_To be done_
Render the records below as a Markdown table with the columns Row and Line: one row per line, numbered in order, with blank lines skipped.

_Entries shown_
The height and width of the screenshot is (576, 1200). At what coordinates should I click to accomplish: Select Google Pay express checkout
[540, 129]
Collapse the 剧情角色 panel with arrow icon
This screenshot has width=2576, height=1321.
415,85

_Answer to this problem_
| Row | Line |
|---|---|
| 1 | The height and width of the screenshot is (576, 1200). At what coordinates should I click to accomplish: Select Google Pay express checkout |
| 2 | [540, 129] |
| 3 | Collapse the 剧情角色 panel with arrow icon |
| 4 | This screenshot has width=2576, height=1321. |
| 5 | 415,85 |